> [PROBLEM DETAILS] Nothing in the data may be altered; the answer is a verbatim copy of it.

> [DATA SHOWN]
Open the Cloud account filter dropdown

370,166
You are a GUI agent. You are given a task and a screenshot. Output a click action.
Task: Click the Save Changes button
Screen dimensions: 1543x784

> [EXPECTED ANSWER]
Open the Cloud account filter dropdown

370,166
You are a GUI agent. You are given a task and a screenshot. Output a click action.
Task: Click the Save Changes button
Screen dimensions: 1543x784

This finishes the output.